The building that was once home to iconic Rego Park eatery Joe Abbracciamento Restaurant may soon become Woodhaven Boulevard’s newest residential complex.
Plans were filed with the Department of Buildings on March 3 to turn the former restaurant at 62-96 Woodhaven Blvd., that closed one day earlier after 66 years in business, into a seven-story, 120-unit residential building.
As of press time on Wednesday, only a plan exam application had been submitted, and a decision whether to approve the plan or not will be made in the near future, according to DOB spokeswoman Kelly Magee.
If the plan exam is approved, the developer can then file for work permits.
An Astoria-based company, Criterion Group, will be developing the site.
John Abbracciamento, co-owner of the former restaurant his father established in 1948, told the Chronicle on Wednesday that he is in the process of selling the building, which also houses a handful of small businesses such as an optometry office and a dog grooming shop.
While he would not reveal the sales price of the building or whom he is selling it to, Abbracciamento did say that the sale may close by the end of the month.
However, he was unsure of what Criterion planned for the building.
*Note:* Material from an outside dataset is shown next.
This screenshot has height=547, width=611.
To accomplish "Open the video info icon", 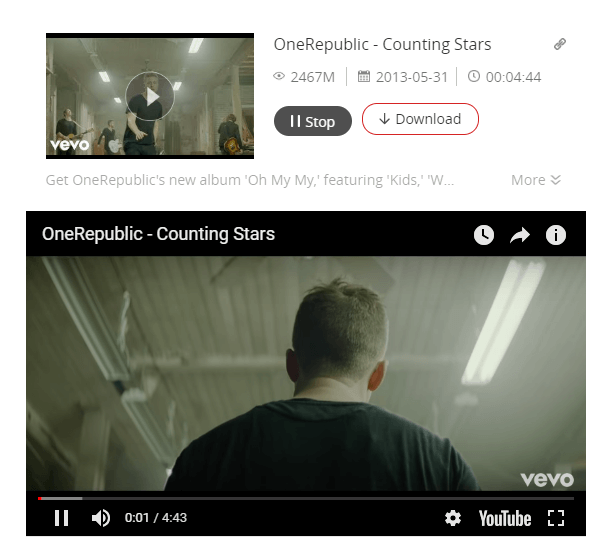I will point(556,235).
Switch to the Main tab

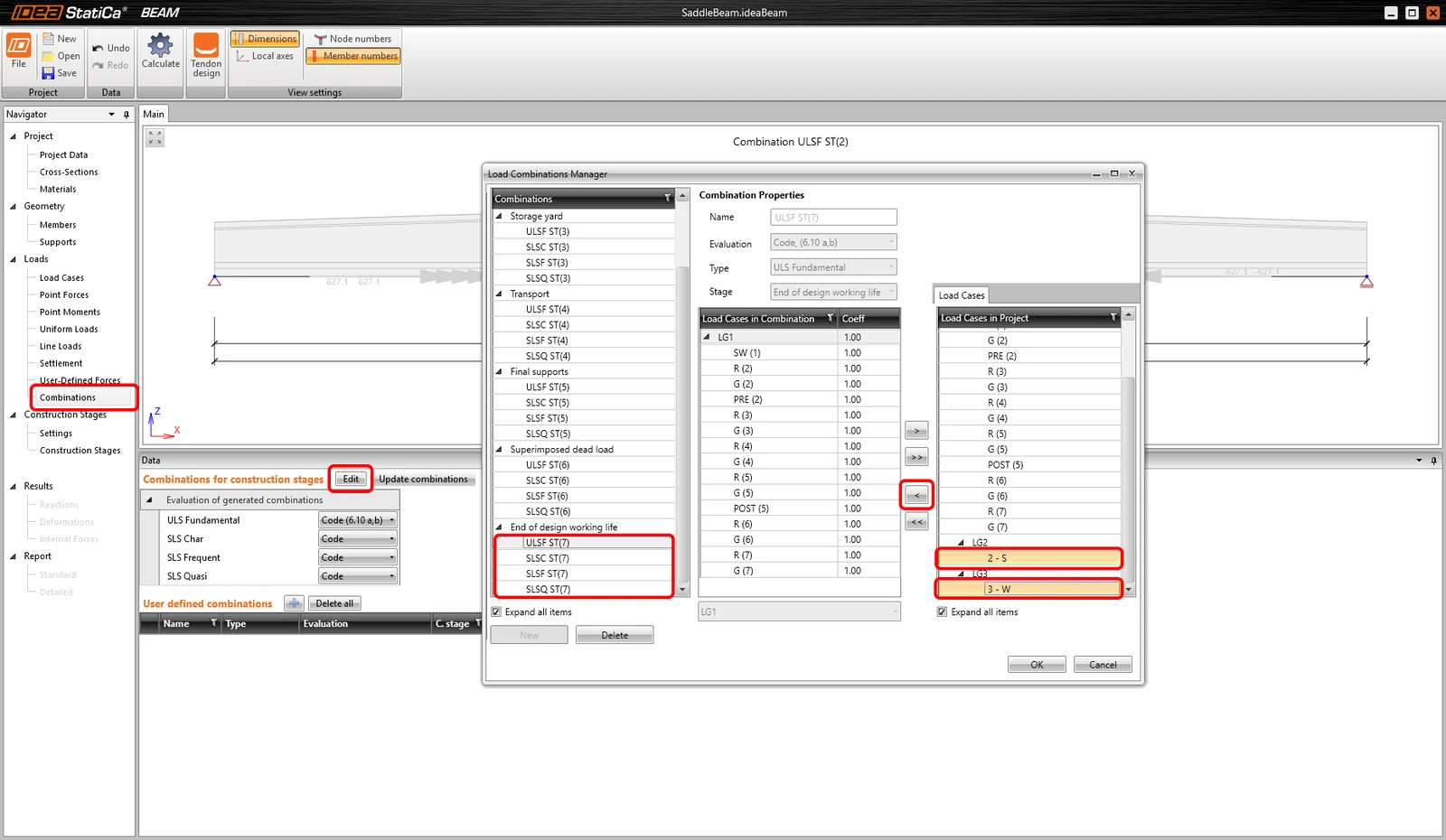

“It’s no secret that the property has been sold,” Abbracciamento said. “As far as what they’re going to do, I really don’t know.
“I didn’t sell the property to any Tom, Dick or Harry,” he continued. “I want to make sure what comes into the neighborhood will be good for the community.”
Criterion did not respond to the Chronicle’s multiple requests for comment as of press time.
The building the former restaurant occupied is zoned for a maximum height of 75 feet, and the plan for the new residential structure lists its height at 73 feet.
According to the application, the residential complex will be 81,176 square feet and will contain 60 parking spaces.
Abbracciamento said the idea for the new building to house apartments wasn’t the original plan for the lot.
“First you hear condos, then you hear apartments. I just don’t know what they’re going to do,” he said. “I’m more or less in it right now to wait for whatever decisions they are going to make.”
In regards to the other small businesses operating at the location, Abbracciamento said they were being looked after, but what will become of them if the plan exam is approved and work permits are issued is between them and the developer.
“I’ve given everyone a fair amount of time. They’ll be taken care of,” he said. “But it’ll be done by the people taking care of the building. That has to be discussed between them.”